**THE TASK**.
Starting at the line with "Email address: (29, 1954)" and going on through the line with "他社との違い (100, 2501)", reproduce each line in the records below exactly and nothing more.

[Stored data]

• • • • •

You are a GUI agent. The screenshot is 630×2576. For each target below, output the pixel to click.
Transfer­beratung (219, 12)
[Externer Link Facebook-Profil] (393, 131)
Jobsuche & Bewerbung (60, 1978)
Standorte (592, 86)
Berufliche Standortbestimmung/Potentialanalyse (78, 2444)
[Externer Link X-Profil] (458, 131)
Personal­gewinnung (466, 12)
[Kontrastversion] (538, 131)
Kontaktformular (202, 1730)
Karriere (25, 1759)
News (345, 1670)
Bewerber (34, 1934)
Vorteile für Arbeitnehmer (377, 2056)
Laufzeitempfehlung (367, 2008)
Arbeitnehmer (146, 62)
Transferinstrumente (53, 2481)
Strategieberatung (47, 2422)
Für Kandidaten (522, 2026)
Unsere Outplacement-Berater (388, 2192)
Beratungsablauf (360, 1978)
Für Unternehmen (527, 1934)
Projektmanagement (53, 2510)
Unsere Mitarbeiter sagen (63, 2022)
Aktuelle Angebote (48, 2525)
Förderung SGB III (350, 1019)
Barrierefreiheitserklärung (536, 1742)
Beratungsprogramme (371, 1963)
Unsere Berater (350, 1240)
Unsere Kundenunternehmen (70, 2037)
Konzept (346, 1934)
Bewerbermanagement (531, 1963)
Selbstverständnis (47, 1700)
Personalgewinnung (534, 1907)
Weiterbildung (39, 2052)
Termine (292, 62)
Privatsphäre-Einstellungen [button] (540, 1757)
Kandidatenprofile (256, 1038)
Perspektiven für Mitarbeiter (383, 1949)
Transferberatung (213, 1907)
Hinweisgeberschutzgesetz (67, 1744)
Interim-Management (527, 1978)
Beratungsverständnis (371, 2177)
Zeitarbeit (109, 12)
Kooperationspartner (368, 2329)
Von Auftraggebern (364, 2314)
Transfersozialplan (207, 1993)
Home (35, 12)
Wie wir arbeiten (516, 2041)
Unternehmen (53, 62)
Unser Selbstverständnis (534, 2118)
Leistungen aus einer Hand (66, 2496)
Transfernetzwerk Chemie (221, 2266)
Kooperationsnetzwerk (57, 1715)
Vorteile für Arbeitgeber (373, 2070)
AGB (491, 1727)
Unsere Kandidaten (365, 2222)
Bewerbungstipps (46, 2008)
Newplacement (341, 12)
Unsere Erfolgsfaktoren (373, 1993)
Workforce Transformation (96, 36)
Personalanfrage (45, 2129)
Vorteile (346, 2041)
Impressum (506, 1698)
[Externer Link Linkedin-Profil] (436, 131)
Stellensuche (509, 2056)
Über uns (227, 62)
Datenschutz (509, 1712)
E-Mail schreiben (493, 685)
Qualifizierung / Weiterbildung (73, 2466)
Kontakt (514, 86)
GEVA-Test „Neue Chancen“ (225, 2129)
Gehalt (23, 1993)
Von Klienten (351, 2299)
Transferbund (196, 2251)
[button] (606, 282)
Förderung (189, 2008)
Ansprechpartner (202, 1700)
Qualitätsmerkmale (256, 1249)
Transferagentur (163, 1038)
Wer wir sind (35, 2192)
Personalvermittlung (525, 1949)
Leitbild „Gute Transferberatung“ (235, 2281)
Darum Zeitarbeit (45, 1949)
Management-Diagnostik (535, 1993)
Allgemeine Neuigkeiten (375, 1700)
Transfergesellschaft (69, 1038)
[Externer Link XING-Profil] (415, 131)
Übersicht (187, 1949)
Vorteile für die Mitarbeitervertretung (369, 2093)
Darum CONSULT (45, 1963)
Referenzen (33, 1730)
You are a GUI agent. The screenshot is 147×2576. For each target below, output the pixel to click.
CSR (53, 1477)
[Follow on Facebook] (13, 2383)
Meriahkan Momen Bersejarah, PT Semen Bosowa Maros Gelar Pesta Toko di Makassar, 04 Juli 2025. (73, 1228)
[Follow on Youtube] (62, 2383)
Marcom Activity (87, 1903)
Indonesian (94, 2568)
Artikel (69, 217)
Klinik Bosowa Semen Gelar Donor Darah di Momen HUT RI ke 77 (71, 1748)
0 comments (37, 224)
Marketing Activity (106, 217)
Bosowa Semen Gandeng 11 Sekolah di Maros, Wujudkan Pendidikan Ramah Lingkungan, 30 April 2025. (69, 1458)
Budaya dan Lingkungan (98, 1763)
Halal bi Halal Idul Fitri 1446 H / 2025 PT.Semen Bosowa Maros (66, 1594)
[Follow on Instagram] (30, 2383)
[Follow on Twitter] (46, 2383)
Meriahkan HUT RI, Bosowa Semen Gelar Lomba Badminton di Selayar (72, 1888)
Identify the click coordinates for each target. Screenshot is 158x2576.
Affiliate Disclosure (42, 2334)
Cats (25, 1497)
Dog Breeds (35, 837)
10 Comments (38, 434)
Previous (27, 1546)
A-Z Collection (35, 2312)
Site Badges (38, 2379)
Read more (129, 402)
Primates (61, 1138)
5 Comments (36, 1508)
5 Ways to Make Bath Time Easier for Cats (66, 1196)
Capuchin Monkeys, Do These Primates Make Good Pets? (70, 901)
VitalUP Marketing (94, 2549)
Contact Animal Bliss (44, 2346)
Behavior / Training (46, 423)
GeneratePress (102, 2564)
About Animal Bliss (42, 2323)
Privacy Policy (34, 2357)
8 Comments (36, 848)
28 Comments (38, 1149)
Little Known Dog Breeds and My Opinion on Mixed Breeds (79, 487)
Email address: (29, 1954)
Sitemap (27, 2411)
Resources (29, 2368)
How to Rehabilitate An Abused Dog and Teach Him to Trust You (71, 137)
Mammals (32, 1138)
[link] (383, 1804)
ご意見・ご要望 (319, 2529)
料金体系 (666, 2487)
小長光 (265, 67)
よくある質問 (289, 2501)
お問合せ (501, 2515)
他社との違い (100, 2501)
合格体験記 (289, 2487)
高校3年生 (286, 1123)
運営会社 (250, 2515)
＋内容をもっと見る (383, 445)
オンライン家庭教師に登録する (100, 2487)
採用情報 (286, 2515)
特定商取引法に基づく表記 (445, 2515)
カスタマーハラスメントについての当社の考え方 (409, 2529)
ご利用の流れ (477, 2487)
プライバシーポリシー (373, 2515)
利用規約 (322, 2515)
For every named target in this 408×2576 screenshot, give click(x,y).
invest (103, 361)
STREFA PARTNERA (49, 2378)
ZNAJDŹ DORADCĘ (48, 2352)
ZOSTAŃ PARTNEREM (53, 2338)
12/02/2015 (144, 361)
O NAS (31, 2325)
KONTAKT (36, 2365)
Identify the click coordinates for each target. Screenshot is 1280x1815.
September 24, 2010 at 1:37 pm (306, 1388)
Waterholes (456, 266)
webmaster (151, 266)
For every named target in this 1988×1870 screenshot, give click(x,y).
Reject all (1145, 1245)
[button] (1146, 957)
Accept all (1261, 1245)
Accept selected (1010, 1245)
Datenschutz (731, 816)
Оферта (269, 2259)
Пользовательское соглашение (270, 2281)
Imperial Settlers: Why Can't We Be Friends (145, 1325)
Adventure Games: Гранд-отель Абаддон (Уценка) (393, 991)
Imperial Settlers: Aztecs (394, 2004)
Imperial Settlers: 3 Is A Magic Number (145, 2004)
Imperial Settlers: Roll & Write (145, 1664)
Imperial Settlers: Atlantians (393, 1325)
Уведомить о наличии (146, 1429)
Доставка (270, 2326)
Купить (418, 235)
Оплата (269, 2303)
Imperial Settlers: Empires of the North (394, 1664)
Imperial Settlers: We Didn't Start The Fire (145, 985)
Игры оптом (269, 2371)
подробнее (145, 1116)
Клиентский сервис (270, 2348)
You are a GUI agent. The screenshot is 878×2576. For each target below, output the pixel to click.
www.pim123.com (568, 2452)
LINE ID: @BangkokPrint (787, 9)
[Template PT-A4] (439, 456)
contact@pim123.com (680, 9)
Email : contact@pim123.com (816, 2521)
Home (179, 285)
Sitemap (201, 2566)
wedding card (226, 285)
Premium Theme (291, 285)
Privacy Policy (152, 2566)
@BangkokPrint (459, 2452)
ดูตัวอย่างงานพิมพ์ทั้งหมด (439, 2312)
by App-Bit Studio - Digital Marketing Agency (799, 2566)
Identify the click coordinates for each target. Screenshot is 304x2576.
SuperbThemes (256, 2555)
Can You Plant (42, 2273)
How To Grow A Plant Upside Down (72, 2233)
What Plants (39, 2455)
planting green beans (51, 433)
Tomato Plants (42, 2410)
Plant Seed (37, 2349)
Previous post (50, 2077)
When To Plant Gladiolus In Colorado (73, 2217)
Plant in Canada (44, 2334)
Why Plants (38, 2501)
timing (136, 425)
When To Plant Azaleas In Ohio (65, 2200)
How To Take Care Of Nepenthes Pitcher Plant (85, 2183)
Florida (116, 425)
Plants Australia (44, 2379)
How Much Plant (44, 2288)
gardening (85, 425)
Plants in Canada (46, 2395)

• • • • •

**ANSWER AREA**.
Email address: (29, 1954)
Sitemap (27, 2411)
Resources (29, 2368)
How to Rehabilitate An Abused Dog and Teach Him to Trust You (71, 137)
Mammals (32, 1138)
[link] (383, 1804)
ご意見・ご要望 (319, 2529)
料金体系 (666, 2487)
小長光 (265, 67)
よくある質問 (289, 2501)
お問合せ (501, 2515)
他社との違い (100, 2501)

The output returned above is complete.